Authors

  1. Kennedy, Maureen Shawn MA, RN, FAAN

Abstract

Advances against COVID-19 offer hope, but work remains before we can fully move on.

 

Article Content

The pandemic is still very much with us and is surging in some parts of the country. At the end of April, the Centers for Disease Control and Prevention (CDC) noted on the COVID Data Tracker Weekly Review webpage, "Nationally, COVID-19-related emergency department visits as well as both hospital admissions and current hospitalizations have risen among patients ages 18 to 64 years in recent weeks." And while the increase in this age group is concerning, it's an indication that vaccines are working, as the numbers of COVID cases and hospitalizations in older people-those who were vaccinated in the first wave-have fallen. It's also a reminder that, until we get enough Americans vaccinated, we must continue to practice public health prevention measures. We still see, however, too many photos of events with large maskless crowds in some states.

  
Figure. Maureen Shaw... - Click to enlarge in new windowFigure. Maureen Shawn Kennedy

States that enforced mask wearing and social distancing experienced lowering rates of COVID-19 in their communities. Research published in the August 2020 Health Affairs evaluated the effect of governor-mandated face mask orders in 15 states and Washington, DC, finding that "there was a significant decline in daily COVID-19 growth rate after the mandating of face covers in public, with the effect increasing over time after the orders were signed."

 

So why are governors of states whose case numbers are climbing removing mask mandates as they open venues? Yes, open up, but keep the mask mandate until cases drop and the majority of the population is vaccinated-the science supports it. Even my five-year-old grandson gets it: "Masks keep my germs in and yours out."

 

While the vaccines offer hope for a return to travel and social gatherings, they won't be effective unless they are available to everyone-and unless enough people are willing to take them. While estimates have varied as to how many adults would need to be vaccinated to approach herd immunity, many health experts are using 70% to 80% as a goal. As of this writing, 52% of adults in the United States had gotten at least one dose of a vaccine, according to the CDC. But some recent reports have suggested that, as a country, we are close to the tipping point where demand for rather than supply of vaccines will be our next hurdle. Included among those who are hesitant are health care workers-according to a March Kaiser Family Foundation/Washington Post survey, just over half of frontline health care workers say they have received at least one dose of a COVID-19 vaccine, leaving 48% who have not.

 

In addition to vaccine hesitancy, there is the question of access.

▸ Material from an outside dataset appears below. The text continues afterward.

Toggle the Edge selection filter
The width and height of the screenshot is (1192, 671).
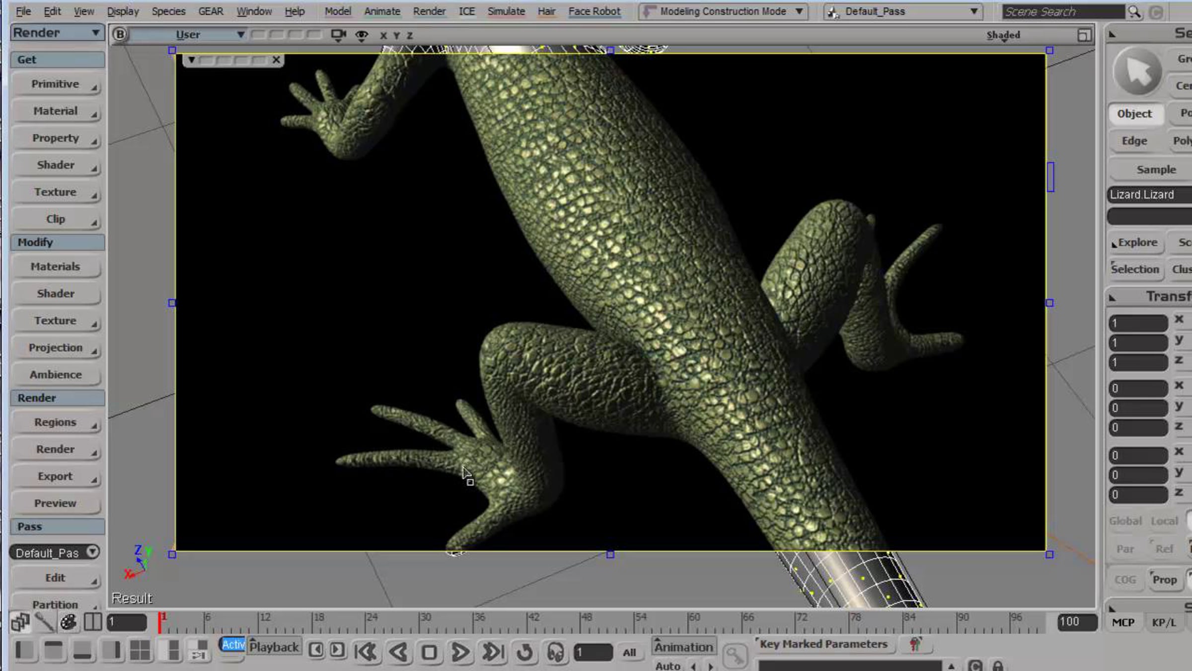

The pandemic has shone a bright spotlight on disparities in access to both vaccines and health care. COVID-19 hit communities of color the hardest, causing more hospitalizations and deaths than among Whites. According to the CDC, compared with White non-Hispanics, the risk of hospitalization was three and a half times higher among Native Americans, three times higher among Hispanics or Latinos, and just under three times higher among Blacks; the risk of death for Native Americans, Hispanics or Latinos, and Blacks was also higher, at 2.4, 2.3 and 1.9 times that of Whites.

 

On April 8, in a statement to the media on racism and health, CDC director Rochelle Walensky declared racism a public health threat, noting that "racism is not just the discrimination against one group based on the color of their skin or their race or ethnicity, but the structural barriers that impact racial and ethnic groups differently to influence where a person lives, where they work, where their children play, and where they worship and gather in community."

 

I hope the resources allocated for vaccine distribution will align with the CDC's acknowledgment of racism as a barrier to health-that means vaccine distribution in the hard-hit communities by providers from the community, and outreach efforts like mobile units and public health nurses to vaccinate those in rural areas and the homebound. Such community-based initiatives could continue to provide access for health care delivery in the future. It behooves all of us to get behind these initiatives. None of us will be safe until all of us are safe from COVID-19.